Of course, Hornaday thought poorly of many specimens of humankind. A few decades later, in 1903, he wrote an article for a children’s magazine (St. Nicholas) on one of the zoo’s chimpanzees where he wryly noted that though Chico was “ugly and repulsive…in some respects he seemed more human than the Australian savages we read about. The Australian black fellows are quite as ugly and repulsive as Chico, but they can talk more, and have better thumbs; so they can be considered as on our side of the line.” Hornaday wrote at greater length on the superiority of certain animals to some humans in The Minds and Manners of Wild Animals (1922), observing that the human species varied greatly from the highest to lowest, and that “the mind and emotions of the lowest men parallel and dove-tail with those of the highest quadrupeds and birds.”
Throughout his life, Hornaday consistently demonstrated a remarkable inability to regard human beings as distinct from or innately higher than other forms of animal life. For example, in his Tales from Nature’s Wonderlands (1924)—a children’s book about animal wildlife—he placed a chapter on the Dyak people of Borneo between a chapter on “The Great Red Ape of Borneo” and “The Great Mountain Gorilla of East Africa.”
More infamously, however, this disregard for the distinction between animals and humans led Hornaday in his capacity as director of the New York Zoological Park to house and display an Congolese man named Ota Benga in the Primate House alongside a chimpanzee and an orangutan. In response to several black ministers’ complaints that the exhibit was degrading because it undermined the humanity of the black races, Hornaday pooh-poohed the accusations, stating when interviewed by the New York Times in September 1906 that he had intended the exhibitions to serve “purely as an ethnological exhibit…I am a believer in the Darwinian theory…but I hope my colored brethren will not take the absurd position that I am giving the exhibit to show the close analogy of the African savage to the apes. Benga is in the primate house because that was the most comfortable place we could find for him.” Here is a photo of Ota Benga and a chimpanzee that accompanied a piece entitled “The Story of Ota Benga, The Pygmy” in the July 1916 issue of the Zoological Society Bulletin:
What I find most interesting about the orangutan hunting and adoption accounts written by Wallace and Hornaday is how the different kinds of human beings they chose to describe the orangutans they encountered betray so much about the uncertainties circulating in the larger western scientific intellectual community at the time regarding the “worth” and “quality” of these different kinds of human beings.
A more fully fleshed out version of these thoughts and observations will appear at some point in an article that has been accepted at Clio: A Journal of Literature, History, and the Philosophy of History.
But it won’t have these really interesting illustrations and photos accompanying it.
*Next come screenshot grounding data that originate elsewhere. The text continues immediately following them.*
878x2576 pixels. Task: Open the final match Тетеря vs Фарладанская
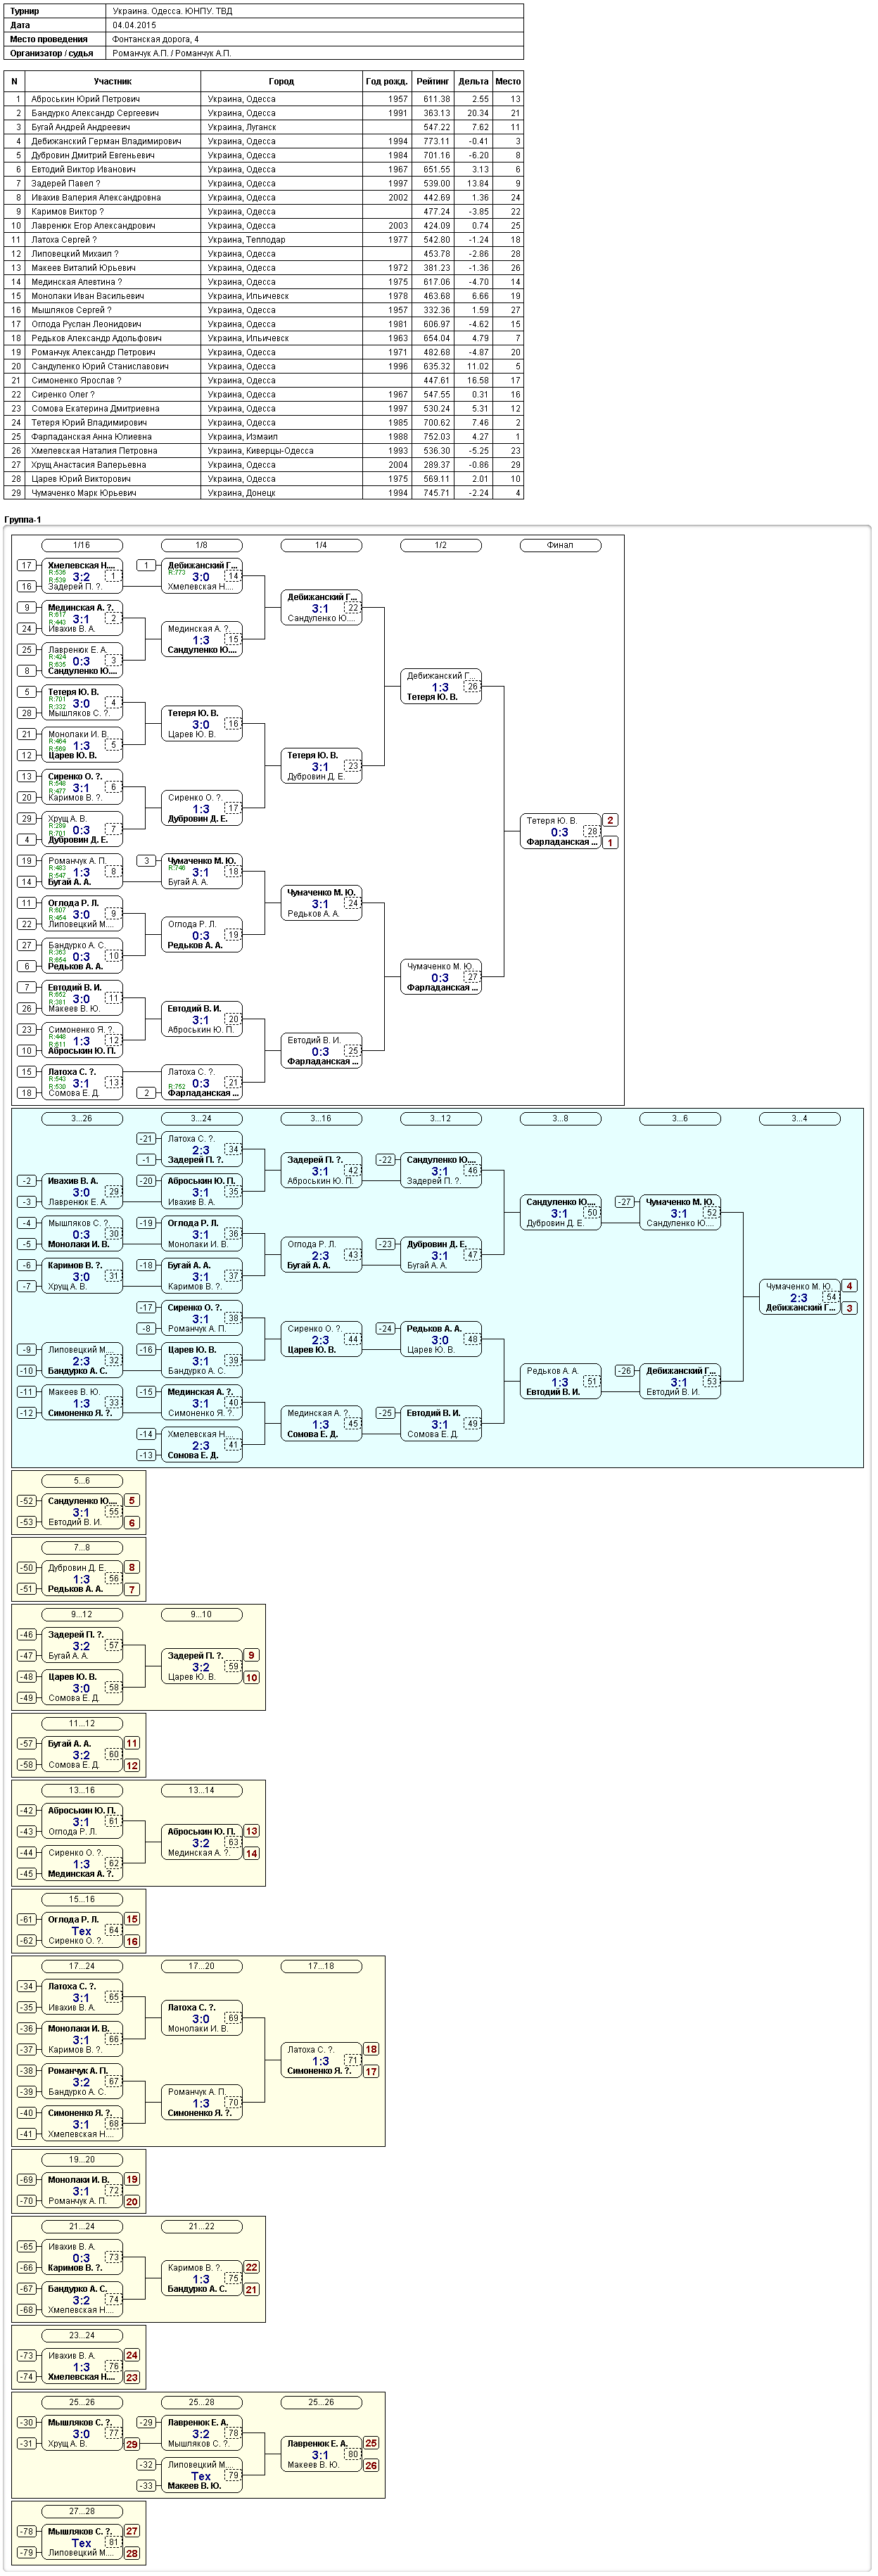point(561,831)
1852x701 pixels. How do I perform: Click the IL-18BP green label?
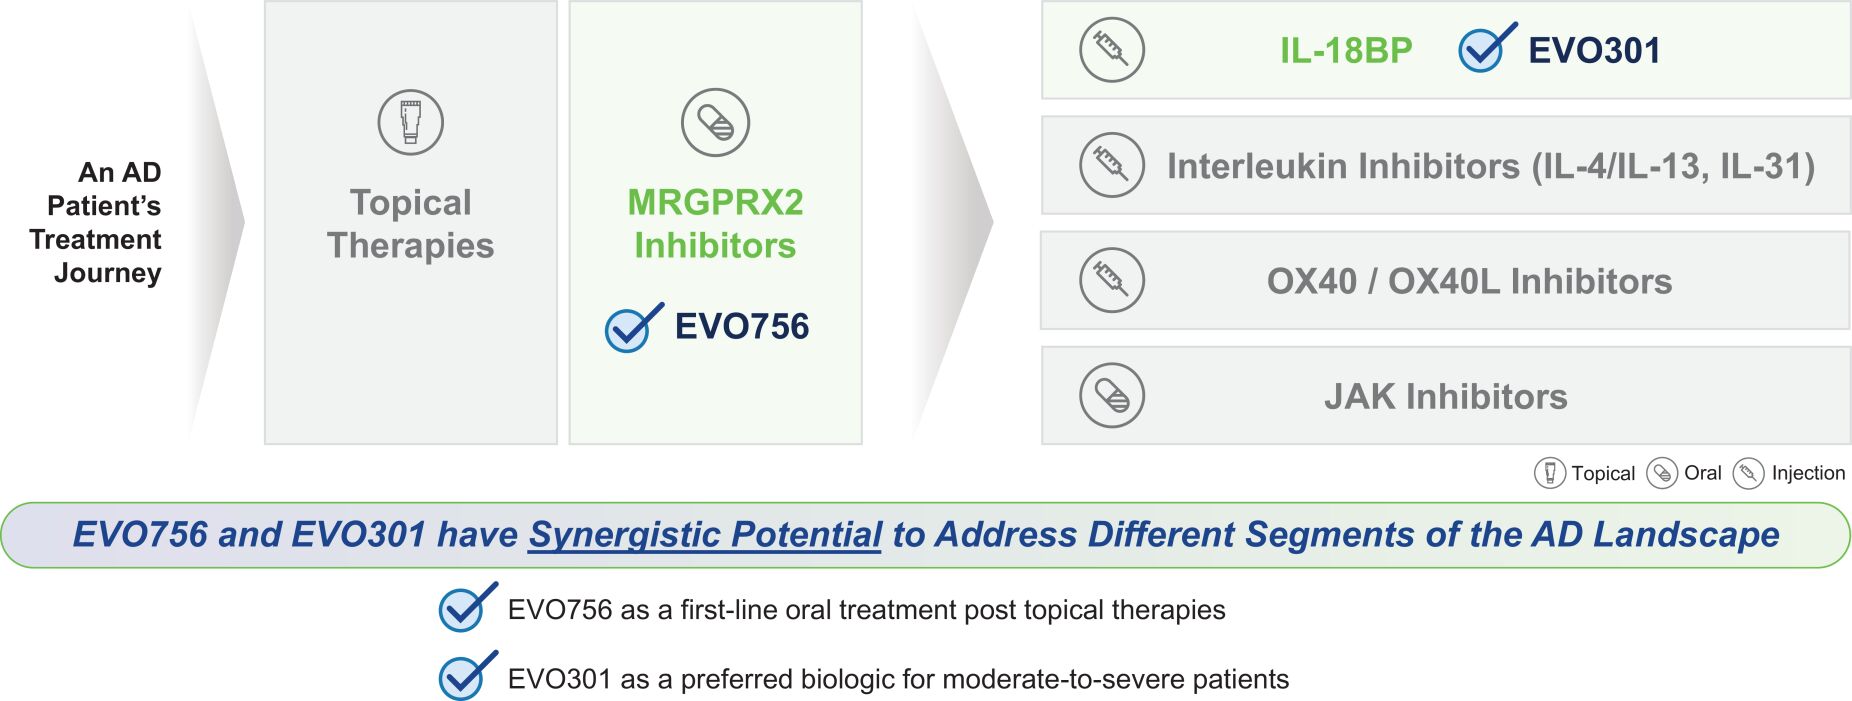pyautogui.click(x=1346, y=51)
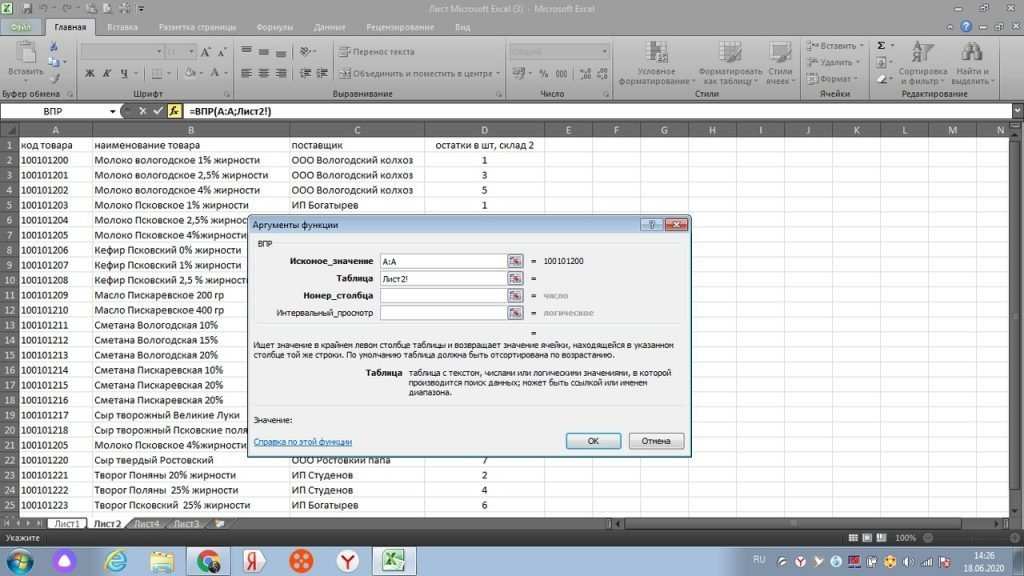Open the function name box dropdown (ВПР)
Screen dimensions: 1024x576
(124, 111)
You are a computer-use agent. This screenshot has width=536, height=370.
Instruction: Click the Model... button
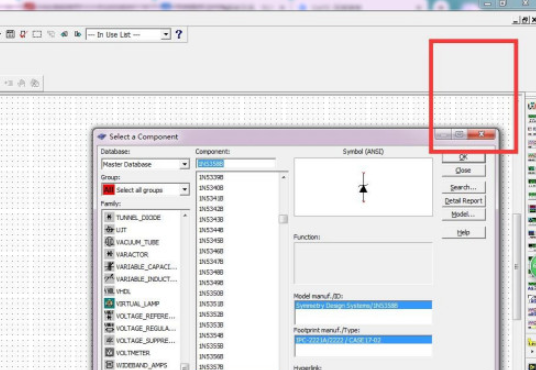(463, 214)
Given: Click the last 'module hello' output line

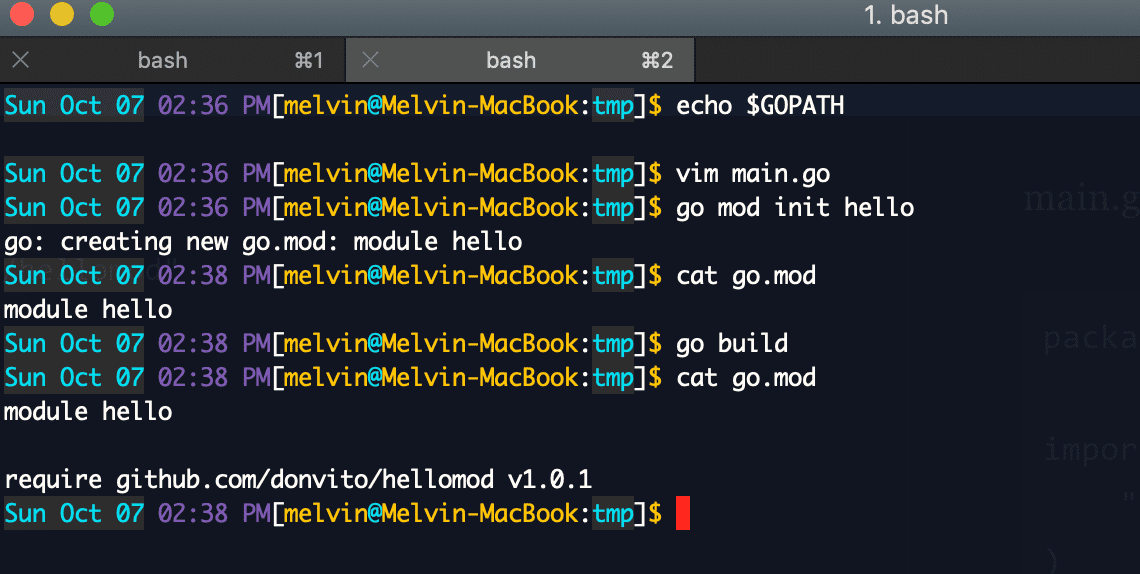Looking at the screenshot, I should 88,412.
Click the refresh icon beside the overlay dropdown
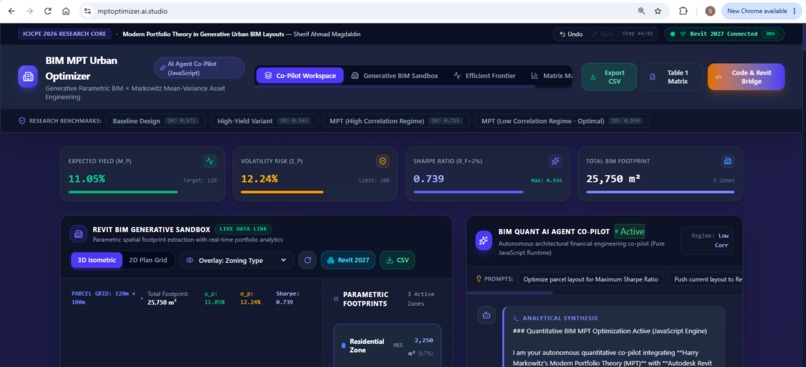 pyautogui.click(x=307, y=260)
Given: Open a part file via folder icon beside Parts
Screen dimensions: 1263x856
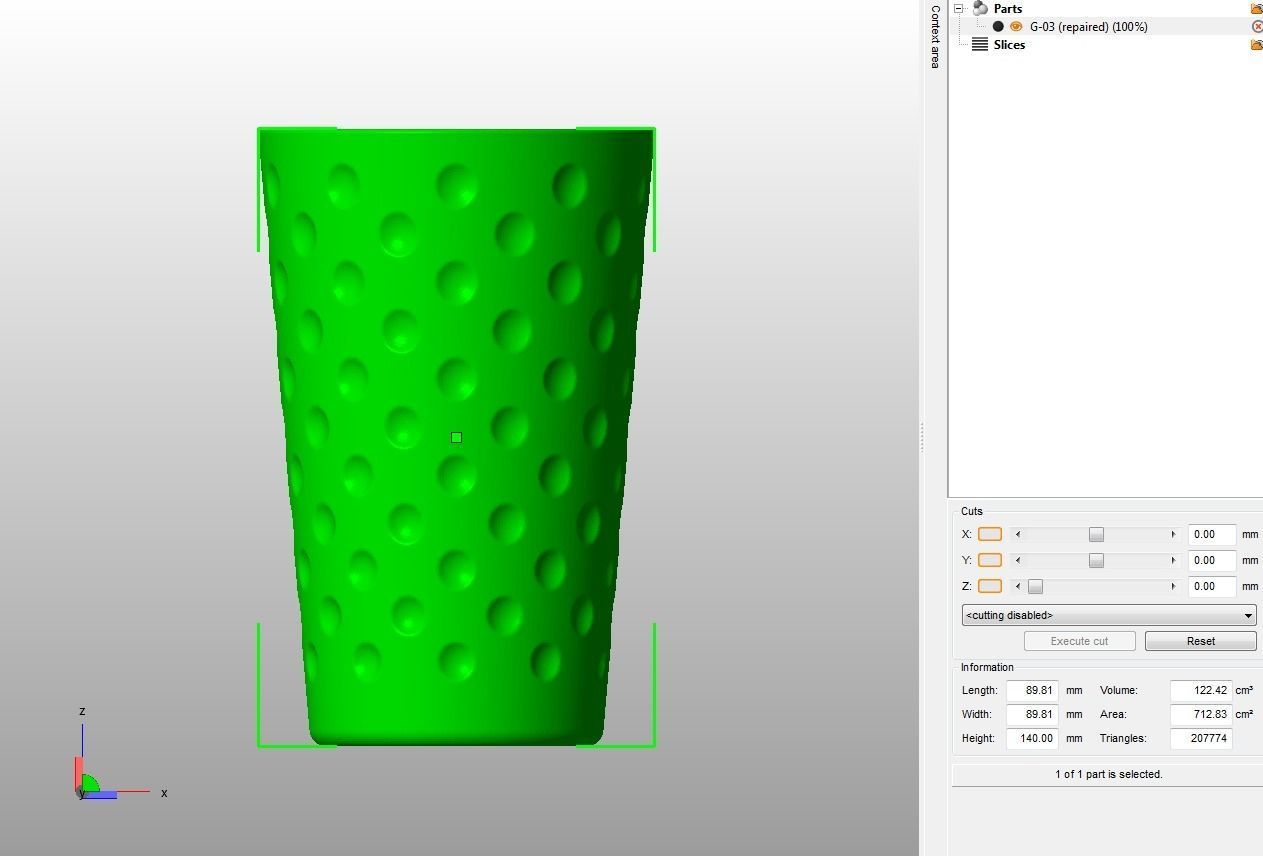Looking at the screenshot, I should tap(1257, 8).
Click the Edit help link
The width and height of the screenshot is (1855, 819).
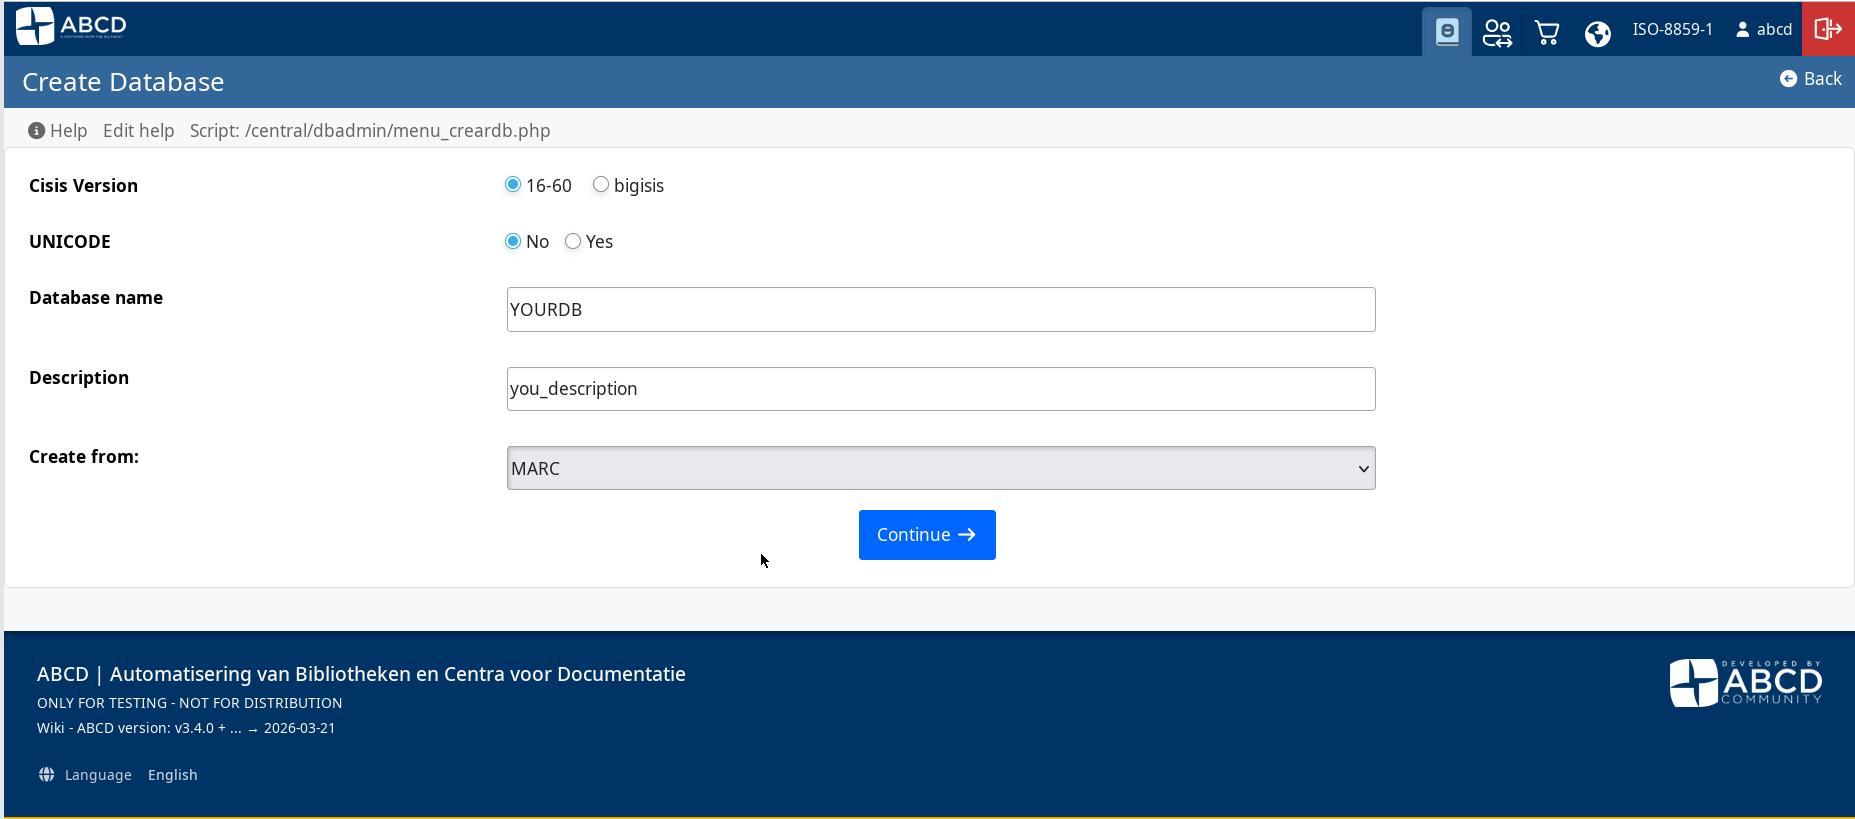[138, 131]
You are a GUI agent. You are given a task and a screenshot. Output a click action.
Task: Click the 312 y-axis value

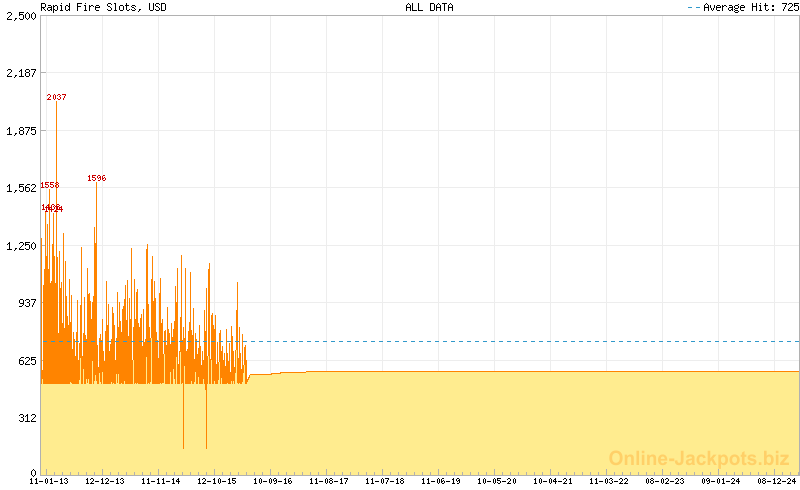coord(26,417)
Where I work currently, I don’t have separate funds to pay for the inclusion of visuals along with my article (the prices aren’t excessively high, but they’re enough that I don’t want to pay for them out of my own pocket). And in any case, I thought that more people would probably get to enjoy them if I included them here. They’re all in the public domain, and all can be found in online scanned versions of the texts, which can be found in archive.org
, or from the link to the Christie’s site I include above. Enjoy! Or be perturbed. Or more likely, experience both at once.
 The brief summary of the development of “baby science” is derived from Sally Shuttleworth, The Mind of the Child: Child Development in Literature, Science, and Medicine, 1830-1900 (New York: Oxford UP, 2010).